My husband and I feel that having an open relationship with our daughter’s family, positively impacts our family as a whole, but also gives our youngest a direct, and authentic tie to her family, and culture of origin.  In our family our daughter sees her reflection, of her image, in her birth mother, of her heart, in her adoptive parents. Together, I have confidence that we will lift up our daughter to see her own image, of a strong and beautiful young girl, with a lovely brown face.

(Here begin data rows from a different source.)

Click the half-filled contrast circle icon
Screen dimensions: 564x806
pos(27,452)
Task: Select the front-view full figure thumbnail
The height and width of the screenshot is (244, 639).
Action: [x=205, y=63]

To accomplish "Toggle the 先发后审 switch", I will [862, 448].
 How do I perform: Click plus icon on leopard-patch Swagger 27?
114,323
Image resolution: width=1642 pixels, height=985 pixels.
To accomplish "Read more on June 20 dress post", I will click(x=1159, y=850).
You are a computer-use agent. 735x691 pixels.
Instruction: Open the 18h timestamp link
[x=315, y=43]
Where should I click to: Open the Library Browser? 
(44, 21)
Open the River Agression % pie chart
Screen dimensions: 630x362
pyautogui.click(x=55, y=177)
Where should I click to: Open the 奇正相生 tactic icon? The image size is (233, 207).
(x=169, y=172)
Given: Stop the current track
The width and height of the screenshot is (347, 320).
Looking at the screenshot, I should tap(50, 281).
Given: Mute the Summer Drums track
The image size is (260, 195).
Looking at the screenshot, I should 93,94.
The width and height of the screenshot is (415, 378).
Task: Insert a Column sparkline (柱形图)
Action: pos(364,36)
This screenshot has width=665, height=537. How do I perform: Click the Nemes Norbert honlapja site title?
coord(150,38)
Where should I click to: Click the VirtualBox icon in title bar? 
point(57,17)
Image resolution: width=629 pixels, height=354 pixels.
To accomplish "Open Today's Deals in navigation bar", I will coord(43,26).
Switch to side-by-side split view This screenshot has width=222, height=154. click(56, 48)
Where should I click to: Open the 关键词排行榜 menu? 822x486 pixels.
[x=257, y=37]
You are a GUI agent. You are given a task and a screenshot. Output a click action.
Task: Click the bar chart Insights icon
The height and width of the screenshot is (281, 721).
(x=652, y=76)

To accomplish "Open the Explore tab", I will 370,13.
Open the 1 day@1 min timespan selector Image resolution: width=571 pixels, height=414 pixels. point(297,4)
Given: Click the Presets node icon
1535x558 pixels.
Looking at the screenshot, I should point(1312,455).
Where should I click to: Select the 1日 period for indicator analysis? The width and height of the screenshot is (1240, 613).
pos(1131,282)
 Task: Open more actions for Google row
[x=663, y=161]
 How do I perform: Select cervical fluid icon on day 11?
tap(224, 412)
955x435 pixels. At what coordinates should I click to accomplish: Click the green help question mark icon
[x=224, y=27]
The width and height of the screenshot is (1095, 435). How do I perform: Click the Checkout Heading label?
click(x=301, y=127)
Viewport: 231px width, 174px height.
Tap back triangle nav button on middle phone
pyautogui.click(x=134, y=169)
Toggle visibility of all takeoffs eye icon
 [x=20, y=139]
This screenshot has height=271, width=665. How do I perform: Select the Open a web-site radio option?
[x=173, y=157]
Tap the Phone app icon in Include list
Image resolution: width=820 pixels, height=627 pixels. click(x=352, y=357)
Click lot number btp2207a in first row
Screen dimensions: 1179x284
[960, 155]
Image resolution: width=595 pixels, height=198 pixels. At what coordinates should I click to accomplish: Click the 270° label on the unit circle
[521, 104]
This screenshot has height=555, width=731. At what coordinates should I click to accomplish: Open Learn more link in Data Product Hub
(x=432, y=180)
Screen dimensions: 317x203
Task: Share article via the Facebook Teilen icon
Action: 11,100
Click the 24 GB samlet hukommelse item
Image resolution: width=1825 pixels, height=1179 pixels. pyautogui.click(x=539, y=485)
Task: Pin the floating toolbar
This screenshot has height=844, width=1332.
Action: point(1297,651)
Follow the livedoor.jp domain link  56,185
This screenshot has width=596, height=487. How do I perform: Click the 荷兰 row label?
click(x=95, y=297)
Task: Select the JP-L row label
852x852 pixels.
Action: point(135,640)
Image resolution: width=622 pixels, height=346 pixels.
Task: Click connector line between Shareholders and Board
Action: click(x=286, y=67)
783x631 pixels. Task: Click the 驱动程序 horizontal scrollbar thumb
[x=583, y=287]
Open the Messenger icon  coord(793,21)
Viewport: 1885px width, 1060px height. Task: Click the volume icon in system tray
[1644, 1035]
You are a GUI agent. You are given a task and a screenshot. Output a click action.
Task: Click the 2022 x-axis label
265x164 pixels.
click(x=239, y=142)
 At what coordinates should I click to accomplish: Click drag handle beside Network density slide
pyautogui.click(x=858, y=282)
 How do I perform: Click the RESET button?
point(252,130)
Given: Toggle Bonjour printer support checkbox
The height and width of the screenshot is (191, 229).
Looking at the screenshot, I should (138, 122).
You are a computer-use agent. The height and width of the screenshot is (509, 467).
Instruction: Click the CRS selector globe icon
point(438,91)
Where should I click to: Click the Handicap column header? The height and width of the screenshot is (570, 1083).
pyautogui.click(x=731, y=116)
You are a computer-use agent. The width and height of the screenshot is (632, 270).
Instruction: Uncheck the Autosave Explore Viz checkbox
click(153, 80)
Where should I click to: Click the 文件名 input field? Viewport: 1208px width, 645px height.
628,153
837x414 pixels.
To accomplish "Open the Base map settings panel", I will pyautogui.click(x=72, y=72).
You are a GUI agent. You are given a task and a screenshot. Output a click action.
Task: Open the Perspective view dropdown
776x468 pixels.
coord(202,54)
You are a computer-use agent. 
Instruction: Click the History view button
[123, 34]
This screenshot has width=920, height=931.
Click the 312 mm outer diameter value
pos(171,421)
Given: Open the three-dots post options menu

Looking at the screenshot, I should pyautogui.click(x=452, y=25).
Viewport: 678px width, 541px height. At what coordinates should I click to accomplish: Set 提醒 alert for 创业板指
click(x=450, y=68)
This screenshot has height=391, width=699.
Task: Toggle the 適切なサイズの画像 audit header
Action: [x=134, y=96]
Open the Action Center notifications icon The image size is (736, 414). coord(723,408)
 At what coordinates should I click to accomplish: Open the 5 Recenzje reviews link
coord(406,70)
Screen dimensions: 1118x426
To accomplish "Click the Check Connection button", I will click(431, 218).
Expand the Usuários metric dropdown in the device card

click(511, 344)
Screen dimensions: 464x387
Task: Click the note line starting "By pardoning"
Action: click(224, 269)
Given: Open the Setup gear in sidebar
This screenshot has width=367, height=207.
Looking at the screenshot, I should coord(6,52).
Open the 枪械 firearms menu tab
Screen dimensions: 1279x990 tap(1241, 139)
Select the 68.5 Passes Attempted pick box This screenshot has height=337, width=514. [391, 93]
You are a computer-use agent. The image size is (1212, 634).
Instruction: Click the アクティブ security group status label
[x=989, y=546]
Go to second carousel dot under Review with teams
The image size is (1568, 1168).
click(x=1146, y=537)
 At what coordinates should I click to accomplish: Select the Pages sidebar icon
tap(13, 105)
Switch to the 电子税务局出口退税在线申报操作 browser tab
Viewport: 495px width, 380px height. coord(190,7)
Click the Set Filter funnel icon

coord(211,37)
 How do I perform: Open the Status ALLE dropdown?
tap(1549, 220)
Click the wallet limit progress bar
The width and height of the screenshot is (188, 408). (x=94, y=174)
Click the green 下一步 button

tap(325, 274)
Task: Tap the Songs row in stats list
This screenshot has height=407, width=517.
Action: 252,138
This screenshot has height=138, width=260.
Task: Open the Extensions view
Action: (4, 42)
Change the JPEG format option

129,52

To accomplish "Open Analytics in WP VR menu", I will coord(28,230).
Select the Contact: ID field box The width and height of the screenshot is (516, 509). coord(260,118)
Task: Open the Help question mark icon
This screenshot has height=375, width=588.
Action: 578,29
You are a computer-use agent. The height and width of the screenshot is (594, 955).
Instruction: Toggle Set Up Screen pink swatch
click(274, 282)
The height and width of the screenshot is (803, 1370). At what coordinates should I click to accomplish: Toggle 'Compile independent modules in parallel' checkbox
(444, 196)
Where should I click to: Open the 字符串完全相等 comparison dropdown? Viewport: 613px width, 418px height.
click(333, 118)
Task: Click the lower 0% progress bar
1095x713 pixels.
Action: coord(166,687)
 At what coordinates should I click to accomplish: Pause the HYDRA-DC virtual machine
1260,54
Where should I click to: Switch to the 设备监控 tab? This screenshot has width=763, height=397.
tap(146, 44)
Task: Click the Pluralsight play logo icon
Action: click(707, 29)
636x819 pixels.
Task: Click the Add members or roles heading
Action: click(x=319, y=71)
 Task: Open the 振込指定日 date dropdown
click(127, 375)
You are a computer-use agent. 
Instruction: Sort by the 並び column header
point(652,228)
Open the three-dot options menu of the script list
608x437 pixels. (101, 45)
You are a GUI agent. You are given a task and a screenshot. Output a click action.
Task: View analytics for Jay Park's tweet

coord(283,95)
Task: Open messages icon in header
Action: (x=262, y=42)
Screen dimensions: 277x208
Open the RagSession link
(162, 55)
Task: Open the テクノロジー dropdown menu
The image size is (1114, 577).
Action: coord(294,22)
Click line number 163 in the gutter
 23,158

Love and Sleep (or lack thereof)

Over the last six months in my household, we have been reliving the joy
of those sleepless nights caring for our daughters as newborns. Literally, as my
oldest would say. My husband and I have been awakened many times a
night by our youngest, needing us like she did at five weeks old, to cuddle
and soothe her, despite the fact that she is five years old. It’s been hard
on us all, well me mostly, as I sleep closest to the door. My youngest flies
open our bedroom door and lets the bright hall light shine in my eyes,
which are shut tight, hoping it’s all part of a dream. Like most parents I
know, sleep is a delicacy which I look forward to indulging in each night.
I had imagined that after my youngest slept through the night at three
months old, that my next sleepless nights would come sometime in the
teenage years, when she willingly broke curfew and was up to no good. Oh
man, was I off by a decade!

My daughter’s sleepwalking, which was funny when it started last spring,
with her appearing at night hovering over her sister in bed, has morphed
into full-blown insomnia. While I’ve been so sleepless, I have been
prowling on Google for answers to my youngest’s insomnia, which has led
to my own iPhone induced insomnia. As I lay in bed, awake at 2:00am,
I find myself drifting from the wisdom of the Mayo Clinic, and off into a
wormhole of my own creation.

My searches are often for my daughters’ birth family members whom I do
not yet know. Perhaps, one downside to living in our open adoptions, is
the immense amount of information I have collected, sometimes only tiny
bits, about different family members on our daughters’ birth family’s sides.
I know most of the names on both of our girls’ family trees, at least back to
their great grandparents, but I don’t know much beyond their basic data.
Some family members I know only their nickname, or part of their name.
I search to complete the puzzle to who these people are, and how they fit
into our family.

Usually, my search comes to a screeching halt, either by the limits
of Google to read my mind in the middle of the night, or due to my
realization of the fruitlessness of these searches. I suppose that’s why
my genealogical scavenger hunts are reserved to the sleepless nights, to
the times when my brain doesn’t know any better, than to search for the
answers to questions I do not yet know.

I wonder, what is the question I am searching for. Is it; who are these
people who run through my daughters’ DNA, what part do they play in our
family’s life, or where does my oldest get her love (ok, lust) for Cantaloupe?
These are the questions that may seem important, but they are also
questions that I can easily find answers to, by asking my daughters’ birth
moms and families. I think the question I am searching to answer to is why.
I want to know the why of their adoption stories. Why is the question I will
not be able to answer for my girls. Why is the question that I think haunts
me, late at night on my insomnia induced internet searches. How can I one
day shepherd my girls on their own journey, to answer the question, Why? I
have no idea, and neither does Google.